NYISO Presents Final 2025 Project Budget Recommendation

NYISO last week presented the Budget and Priorities Working Group with its final recommended 2025 budget for in-house initiatives, showing that it responded to stakeholder feedback by reincluding several projects that had been cut.

The ISO’s initial recommendations last month cut several stakeholder favorites, including implementing storage as transmission and market purchase hub transactions. (See NYISO Presents Initial 2025 Project Budget Recommendation.)

“We took the feedback that we got from the initial recommendation, went back, and looked at the projects,” said Kevin Pytel, senior manager of product and project management for NYISO. “We have modified some of our estimates when we further scrutinized those estimates, trying to bring them down as much as possible for the resourcing.” This freed up some resources for other projects, he said.

Most of the projects that had been excised were reincluded by modifying their deliverables, which may change when they come fully online. Pytel explained that some of the changes were possible because NYISO produced new estimates of how many labor hours they would take.

“What you found in the past is that you’ve made conservative estimates, as in protecting yourselves: estimates of how much time projects would take and that they don’t take as much time as you estimate?” said Mark Younger of Hudson Energy Economics.

“That’s what the data suggests, Mark,” said Pytel.

Based on the recommended projects, NYISO estimates the total budget for 2025 to be $42.73 million — up from 2024’s $41.62 million — with $22.56 million for labor, $8.31 million for capital and $11.86 million for professional services.

In response to a stakeholder question, NYISO staff said the total cost is slightly higher than what it initially recommended, mostly because of a $500,000 increase in labor costs.

The Integrating Champlain Hudson Power Express project “could not fit into budget due to resource constraints,” NYISO said. The project aims to develop an operating protocol between Hydro-Quebec and the CHPE line, including identifying tariff revisions, software enhancements and integrating the facility to the system reliability tools. This would not impact the expected deployment in 2026, the ISO said. The line is expected to go into service that year.

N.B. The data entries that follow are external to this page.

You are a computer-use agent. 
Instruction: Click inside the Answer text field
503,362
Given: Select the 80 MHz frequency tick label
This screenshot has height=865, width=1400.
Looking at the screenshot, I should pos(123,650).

The proposed budget is expected to be presented to the Management Committee at the end of this month, with a committee vote a month later and a Board of Directors vote in November.

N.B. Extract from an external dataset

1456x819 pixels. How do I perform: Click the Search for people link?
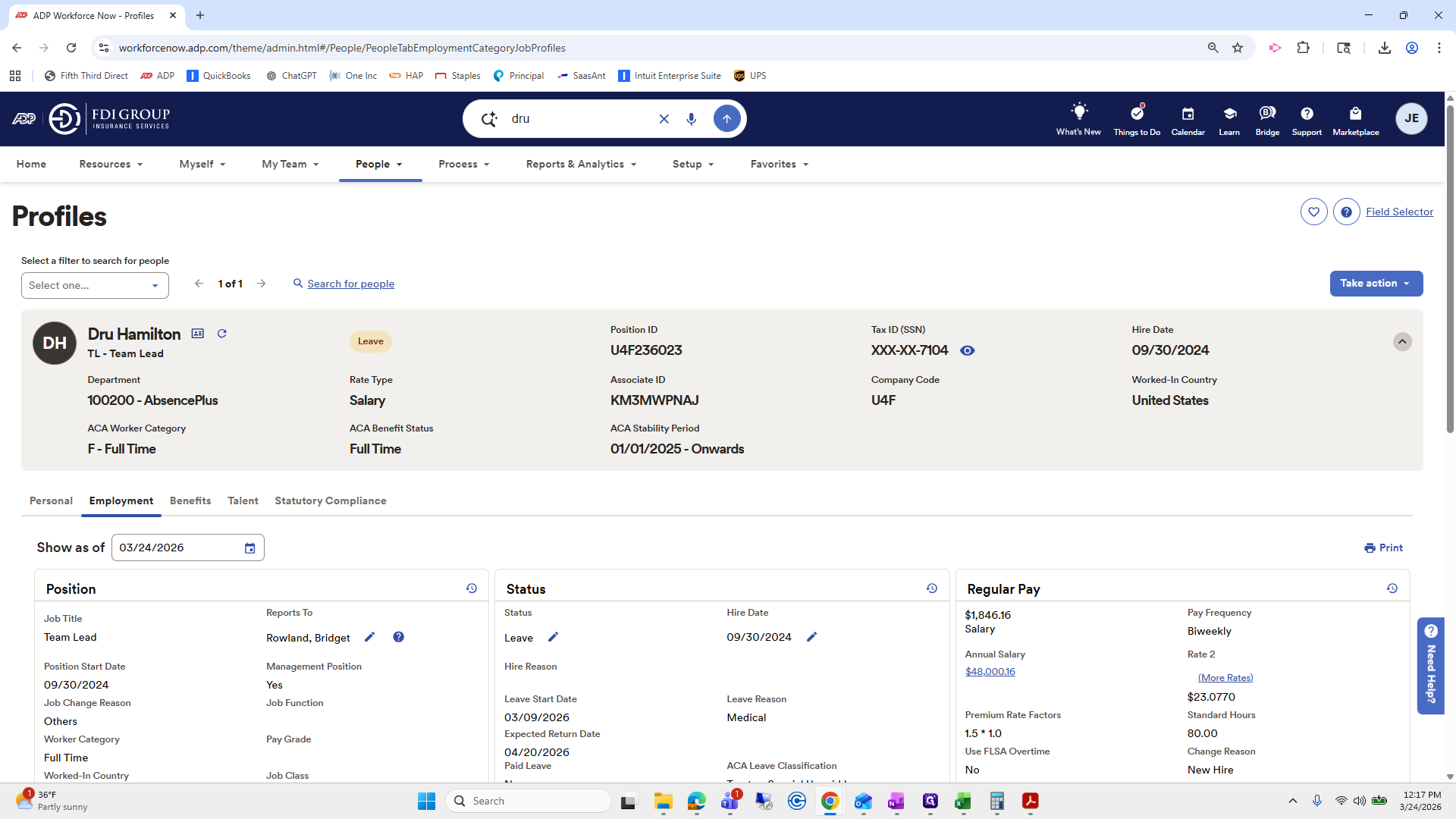[350, 284]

Large Consumers Miffed at NYISO Proposal to Shorten SCR Notice Period

NYISO last week proposed shortening the activation notice period for special-case resources from 21 hours to four, which caused consternation among program participants at the Installed Capacity Working Group’s meeting.

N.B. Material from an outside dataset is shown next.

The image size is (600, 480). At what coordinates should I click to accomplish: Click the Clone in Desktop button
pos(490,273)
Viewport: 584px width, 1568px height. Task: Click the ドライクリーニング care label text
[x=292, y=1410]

SCRs are large consumers that act as demand response resources at the direction of NYISO itself. As part of its Engaging the Demand Side initiative, the ISO has proposed to increase the required duration of SCRs’ load curtailment from four hours to six. That proposal has received broad support from stakeholders, with some caveats. (See NYISO Proposes Changes to Special-case Resource Program.)

Among those discussed at the Aug. 29 meeting was NYISO’s proposal to not give SCRs the option of curtailing load for only four hours. Michael Ferrari, a market design specialist with NYISO, said to have both the four-hour and six-hour options would require an annual elections process in which resources would have to declare ahead of the capability year what class they were in.

Zach Smith, senior project manager for NYISO, said adding the additional options would delay implementation and it did not want to delay a reliability program with broad stakeholder support.

Aaron Breidenbaugh, senior director of regulatory and government affairs for CPower, said this was the first time he heard NYISO say it was not doing something for a reason other than operational difficulty.

“Previously we’ve heard that operations can’t handle multiple durations in real time, and I suspect they’ll have a harder time if they only have four hours,” Breidenbaugh said.

NYISO staff acknowledged this was the primary issue with having multiple durations.

Notice Period

The ISO wants to reduce the current notice period to help maximize the grid operator’s flexibility and reduce the likelihood of false notifications, Ferrari said.

But this proposal left some stakeholders surprised and frustrated.

One stakeholder who represents Multiple Intervenors — a group of large industrial, commercial and institutional consumers — said the proposal was a “dramatic change” to spring on the demand side.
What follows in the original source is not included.